*DIRECTIONS FOR THIS TASK*.
What you return should be the lines from the first line of the records below through the line holding "Click the number", unchanged.
BEGIN EXERCISE DATA
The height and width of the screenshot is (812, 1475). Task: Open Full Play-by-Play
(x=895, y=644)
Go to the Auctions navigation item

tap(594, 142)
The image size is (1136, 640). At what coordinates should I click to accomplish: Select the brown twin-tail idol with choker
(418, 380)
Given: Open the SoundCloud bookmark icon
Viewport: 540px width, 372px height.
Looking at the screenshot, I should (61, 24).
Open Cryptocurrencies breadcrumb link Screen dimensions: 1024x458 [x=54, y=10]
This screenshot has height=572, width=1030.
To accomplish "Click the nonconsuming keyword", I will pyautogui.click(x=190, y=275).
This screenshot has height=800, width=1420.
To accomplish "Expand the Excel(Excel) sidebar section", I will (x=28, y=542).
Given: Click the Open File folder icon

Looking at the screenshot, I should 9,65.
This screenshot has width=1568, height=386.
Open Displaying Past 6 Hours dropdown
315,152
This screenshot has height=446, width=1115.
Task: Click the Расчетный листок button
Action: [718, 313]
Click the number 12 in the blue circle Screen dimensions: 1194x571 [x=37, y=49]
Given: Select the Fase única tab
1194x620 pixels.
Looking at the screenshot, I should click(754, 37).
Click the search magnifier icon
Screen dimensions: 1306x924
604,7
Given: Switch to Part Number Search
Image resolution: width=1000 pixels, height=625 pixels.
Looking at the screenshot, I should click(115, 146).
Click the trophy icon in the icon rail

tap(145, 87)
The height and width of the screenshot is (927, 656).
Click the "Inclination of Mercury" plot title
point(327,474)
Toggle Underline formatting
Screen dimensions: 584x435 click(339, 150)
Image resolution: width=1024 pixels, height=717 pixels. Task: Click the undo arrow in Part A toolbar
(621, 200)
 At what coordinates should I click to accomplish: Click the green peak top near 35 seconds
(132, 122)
END EXERCISE DATA
*RESPONSE*.
The height and width of the screenshot is (812, 1475). Task: Open Full Play-by-Play
(x=895, y=644)
Go to the Auctions navigation item

tap(594, 142)
The image size is (1136, 640). At what coordinates should I click to accomplish: Select the brown twin-tail idol with choker
(418, 380)
Given: Open the SoundCloud bookmark icon
Viewport: 540px width, 372px height.
Looking at the screenshot, I should (61, 24).
Open Cryptocurrencies breadcrumb link Screen dimensions: 1024x458 [x=54, y=10]
This screenshot has height=572, width=1030.
To accomplish "Click the nonconsuming keyword", I will pyautogui.click(x=190, y=275).
This screenshot has height=800, width=1420.
To accomplish "Expand the Excel(Excel) sidebar section", I will (x=28, y=542).
Given: Click the Open File folder icon

Looking at the screenshot, I should 9,65.
This screenshot has width=1568, height=386.
Open Displaying Past 6 Hours dropdown
315,152
This screenshot has height=446, width=1115.
Task: Click the Расчетный листок button
Action: [718, 313]
Click the number 12 in the blue circle Screen dimensions: 1194x571 [x=37, y=49]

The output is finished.